> To be done: Turn the rows below into a Markdown table with two columns, "No." and "Text". Give each non-blank line its own number and skip the blank lines.

━━ Data supplied

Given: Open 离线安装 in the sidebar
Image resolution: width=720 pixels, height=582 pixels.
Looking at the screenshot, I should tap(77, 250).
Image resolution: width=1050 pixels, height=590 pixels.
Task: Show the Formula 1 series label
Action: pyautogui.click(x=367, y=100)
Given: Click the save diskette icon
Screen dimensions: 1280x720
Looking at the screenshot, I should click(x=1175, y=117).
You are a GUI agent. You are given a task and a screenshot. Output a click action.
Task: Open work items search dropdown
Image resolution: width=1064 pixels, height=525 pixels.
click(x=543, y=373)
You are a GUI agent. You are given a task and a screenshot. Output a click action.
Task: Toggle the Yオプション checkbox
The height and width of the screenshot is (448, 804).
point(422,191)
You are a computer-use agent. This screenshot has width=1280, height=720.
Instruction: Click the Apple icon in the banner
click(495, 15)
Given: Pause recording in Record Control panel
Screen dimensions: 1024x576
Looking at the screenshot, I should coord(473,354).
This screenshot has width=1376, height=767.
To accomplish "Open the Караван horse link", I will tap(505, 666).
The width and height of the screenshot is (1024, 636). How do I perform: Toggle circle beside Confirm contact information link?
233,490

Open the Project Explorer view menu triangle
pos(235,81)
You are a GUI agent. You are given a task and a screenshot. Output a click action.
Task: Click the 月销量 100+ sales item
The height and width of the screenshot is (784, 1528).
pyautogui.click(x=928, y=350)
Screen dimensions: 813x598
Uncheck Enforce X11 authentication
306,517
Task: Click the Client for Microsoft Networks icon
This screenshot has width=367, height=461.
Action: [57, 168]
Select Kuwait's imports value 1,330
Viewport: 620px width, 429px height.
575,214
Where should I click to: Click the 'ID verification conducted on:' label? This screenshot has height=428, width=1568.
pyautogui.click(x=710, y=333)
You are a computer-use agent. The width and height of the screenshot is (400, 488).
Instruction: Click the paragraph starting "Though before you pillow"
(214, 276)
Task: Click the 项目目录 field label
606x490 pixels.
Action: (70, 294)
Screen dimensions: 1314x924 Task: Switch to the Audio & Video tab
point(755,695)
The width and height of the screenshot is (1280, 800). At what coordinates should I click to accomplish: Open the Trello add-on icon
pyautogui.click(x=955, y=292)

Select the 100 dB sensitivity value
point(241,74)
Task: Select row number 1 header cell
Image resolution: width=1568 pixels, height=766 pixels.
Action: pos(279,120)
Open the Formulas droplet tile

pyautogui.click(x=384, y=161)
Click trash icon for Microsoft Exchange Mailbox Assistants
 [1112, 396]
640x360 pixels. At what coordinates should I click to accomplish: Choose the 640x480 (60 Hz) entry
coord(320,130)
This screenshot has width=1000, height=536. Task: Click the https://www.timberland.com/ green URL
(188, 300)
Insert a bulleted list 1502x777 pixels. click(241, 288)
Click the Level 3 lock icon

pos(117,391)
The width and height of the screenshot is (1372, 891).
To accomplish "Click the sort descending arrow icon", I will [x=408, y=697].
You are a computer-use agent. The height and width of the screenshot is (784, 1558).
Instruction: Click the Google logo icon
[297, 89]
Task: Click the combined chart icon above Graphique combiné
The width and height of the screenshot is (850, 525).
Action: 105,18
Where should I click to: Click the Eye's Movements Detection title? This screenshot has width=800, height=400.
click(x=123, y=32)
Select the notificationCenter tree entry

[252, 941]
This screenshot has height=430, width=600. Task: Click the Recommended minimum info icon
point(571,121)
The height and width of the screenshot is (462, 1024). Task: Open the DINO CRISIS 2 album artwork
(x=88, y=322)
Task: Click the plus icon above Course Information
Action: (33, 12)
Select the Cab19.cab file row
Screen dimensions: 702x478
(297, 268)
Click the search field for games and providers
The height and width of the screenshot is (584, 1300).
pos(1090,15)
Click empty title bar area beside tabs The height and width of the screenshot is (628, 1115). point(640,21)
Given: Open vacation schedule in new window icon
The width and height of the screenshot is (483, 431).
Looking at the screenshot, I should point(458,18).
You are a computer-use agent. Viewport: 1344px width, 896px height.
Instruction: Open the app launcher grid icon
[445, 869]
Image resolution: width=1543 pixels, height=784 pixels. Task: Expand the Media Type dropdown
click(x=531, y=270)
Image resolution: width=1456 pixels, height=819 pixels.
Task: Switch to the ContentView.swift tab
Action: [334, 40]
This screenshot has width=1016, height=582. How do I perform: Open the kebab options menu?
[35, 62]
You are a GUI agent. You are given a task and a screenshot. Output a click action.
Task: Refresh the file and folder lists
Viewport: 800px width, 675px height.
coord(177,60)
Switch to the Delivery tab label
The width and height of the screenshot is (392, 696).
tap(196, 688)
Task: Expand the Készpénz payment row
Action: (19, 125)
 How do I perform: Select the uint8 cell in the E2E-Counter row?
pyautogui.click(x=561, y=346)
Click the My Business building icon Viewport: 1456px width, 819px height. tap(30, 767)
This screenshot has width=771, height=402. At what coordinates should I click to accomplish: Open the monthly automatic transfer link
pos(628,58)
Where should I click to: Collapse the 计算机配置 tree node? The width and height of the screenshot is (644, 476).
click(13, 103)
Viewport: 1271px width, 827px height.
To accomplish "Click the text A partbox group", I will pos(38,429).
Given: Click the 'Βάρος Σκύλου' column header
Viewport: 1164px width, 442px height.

━━━━

> Result of the exercise:
| No. | Text |
|---|---|
| 1 | Given: Open 离线安装 in the sidebar |
| 2 | Image resolution: width=720 pixels, height=582 pixels. |
| 3 | Looking at the screenshot, I should tap(77, 250). |
| 4 | Image resolution: width=1050 pixels, height=590 pixels. |
| 5 | Task: Show the Formula 1 series label |
| 6 | Action: pyautogui.click(x=367, y=100) |
| 7 | Given: Click the save diskette icon |
| 8 | Screen dimensions: 1280x720 |
| 9 | Looking at the screenshot, I should click(x=1175, y=117). |
| 10 | You are a GUI agent. You are given a task and a screenshot. Output a click action. |
| 11 | Task: Open work items search dropdown |
| 12 | Image resolution: width=1064 pixels, height=525 pixels. |
| 13 | click(x=543, y=373) |
| 14 | You are a GUI agent. You are given a task and a screenshot. Output a click action. |
| 15 | Task: Toggle the Yオプション checkbox |
| 16 | The height and width of the screenshot is (448, 804). |
| 17 | point(422,191) |
| 18 | You are a computer-use agent. This screenshot has width=1280, height=720. |
| 19 | Instruction: Click the Apple icon in the banner |
| 20 | click(495, 15) |
| 21 | Given: Pause recording in Record Control panel |
| 22 | Screen dimensions: 1024x576 |
| 23 | Looking at the screenshot, I should coord(473,354). |
| 24 | This screenshot has width=1376, height=767. |
| 25 | To accomplish "Open the Караван horse link", I will tap(505, 666). |
| 26 | The width and height of the screenshot is (1024, 636). How do I perform: Toggle circle beside Confirm contact information link? |
| 27 | 233,490 |
| 28 | Open the Project Explorer view menu triangle |
| 29 | pos(235,81) |
| 30 | You are a GUI agent. You are given a task and a screenshot. Output a click action. |
| 31 | Task: Click the 月销量 100+ sales item |
| 32 | The height and width of the screenshot is (784, 1528). |
| 33 | pyautogui.click(x=928, y=350) |
| 34 | Screen dimensions: 813x598 |
| 35 | Uncheck Enforce X11 authentication |
| 36 | 306,517 |
| 37 | Task: Click the Client for Microsoft Networks icon |
| 38 | This screenshot has width=367, height=461. |
| 39 | Action: [57, 168] |
| 40 | Select Kuwait's imports value 1,330 |
| 41 | Viewport: 620px width, 429px height. |
| 42 | 575,214 |
| 43 | Where should I click to: Click the 'ID verification conducted on:' label? This screenshot has height=428, width=1568. |
| 44 | pyautogui.click(x=710, y=333) |
| 45 | You are a computer-use agent. The width and height of the screenshot is (400, 488). |
| 46 | Instruction: Click the paragraph starting "Though before you pillow" |
| 47 | (214, 276) |
| 48 | Task: Click the 项目目录 field label |
| 49 | 606x490 pixels. |
| 50 | Action: (70, 294) |
| 51 | Screen dimensions: 1314x924 Task: Switch to the Audio & Video tab |
| 52 | point(755,695) |
| 53 | The width and height of the screenshot is (1280, 800). At what coordinates should I click to accomplish: Open the Trello add-on icon |
| 54 | pyautogui.click(x=955, y=292) |
| 55 | Select the 100 dB sensitivity value |
| 56 | point(241,74) |
| 57 | Task: Select row number 1 header cell |
| 58 | Image resolution: width=1568 pixels, height=766 pixels. |
| 59 | Action: pos(279,120) |
| 60 | Open the Formulas droplet tile |
| 61 | pyautogui.click(x=384, y=161) |
| 62 | Click trash icon for Microsoft Exchange Mailbox Assistants |
| 63 |  [1112, 396] |
| 64 | 640x360 pixels. At what coordinates should I click to accomplish: Choose the 640x480 (60 Hz) entry |
| 65 | coord(320,130) |
| 66 | This screenshot has width=1000, height=536. Task: Click the https://www.timberland.com/ green URL |
| 67 | (188, 300) |
| 68 | Insert a bulleted list 1502x777 pixels. click(241, 288) |
| 69 | Click the Level 3 lock icon |
| 70 | pos(117,391) |
| 71 | The width and height of the screenshot is (1372, 891). |
| 72 | To accomplish "Click the sort descending arrow icon", I will [x=408, y=697]. |
| 73 | You are a computer-use agent. The height and width of the screenshot is (784, 1558). |
| 74 | Instruction: Click the Google logo icon |
| 75 | [297, 89] |
| 76 | Task: Click the combined chart icon above Graphique combiné |
| 77 | The width and height of the screenshot is (850, 525). |
| 78 | Action: 105,18 |
| 79 | Where should I click to: Click the Eye's Movements Detection title? This screenshot has width=800, height=400. |
| 80 | click(x=123, y=32) |
| 81 | Select the notificationCenter tree entry |
| 82 | [252, 941] |
| 83 | This screenshot has height=430, width=600. Task: Click the Recommended minimum info icon |
| 84 | point(571,121) |
| 85 | The height and width of the screenshot is (462, 1024). Task: Open the DINO CRISIS 2 album artwork |
| 86 | (x=88, y=322) |
| 87 | Task: Click the plus icon above Course Information |
| 88 | Action: (33, 12) |
| 89 | Select the Cab19.cab file row |
| 90 | Screen dimensions: 702x478 |
| 91 | (297, 268) |
| 92 | Click the search field for games and providers |
| 93 | The height and width of the screenshot is (584, 1300). |
| 94 | pos(1090,15) |
| 95 | Click empty title bar area beside tabs The height and width of the screenshot is (628, 1115). point(640,21) |
| 96 | Given: Open vacation schedule in new window icon |
| 97 | The width and height of the screenshot is (483, 431). |
| 98 | Looking at the screenshot, I should point(458,18). |
| 99 | You are a computer-use agent. Viewport: 1344px width, 896px height. |
| 100 | Instruction: Open the app launcher grid icon |
| 101 | [445, 869] |
| 102 | Image resolution: width=1543 pixels, height=784 pixels. Task: Expand the Media Type dropdown |
| 103 | click(x=531, y=270) |
| 104 | Image resolution: width=1456 pixels, height=819 pixels. |
| 105 | Task: Switch to the ContentView.swift tab |
| 106 | Action: [334, 40] |
| 107 | This screenshot has width=1016, height=582. How do I perform: Open the kebab options menu? |
| 108 | [35, 62] |
| 109 | You are a GUI agent. You are given a task and a screenshot. Output a click action. |
| 110 | Task: Refresh the file and folder lists |
| 111 | Viewport: 800px width, 675px height. |
| 112 | coord(177,60) |
| 113 | Switch to the Delivery tab label |
| 114 | The width and height of the screenshot is (392, 696). |
| 115 | tap(196, 688) |
| 116 | Task: Expand the Készpénz payment row |
| 117 | Action: (19, 125) |
| 118 |  How do I perform: Select the uint8 cell in the E2E-Counter row? |
| 119 | pyautogui.click(x=561, y=346) |
| 120 | Click the My Business building icon Viewport: 1456px width, 819px height. tap(30, 767) |
| 121 | This screenshot has width=771, height=402. At what coordinates should I click to accomplish: Open the monthly automatic transfer link |
| 122 | pos(628,58) |
| 123 | Where should I click to: Collapse the 计算机配置 tree node? The width and height of the screenshot is (644, 476). |
| 124 | click(13, 103) |
| 125 | Viewport: 1271px width, 827px height. |
| 126 | To accomplish "Click the text A partbox group", I will pos(38,429). |
| 127 | Given: Click the 'Βάρος Σκύλου' column header |
| 128 | Viewport: 1164px width, 442px height. |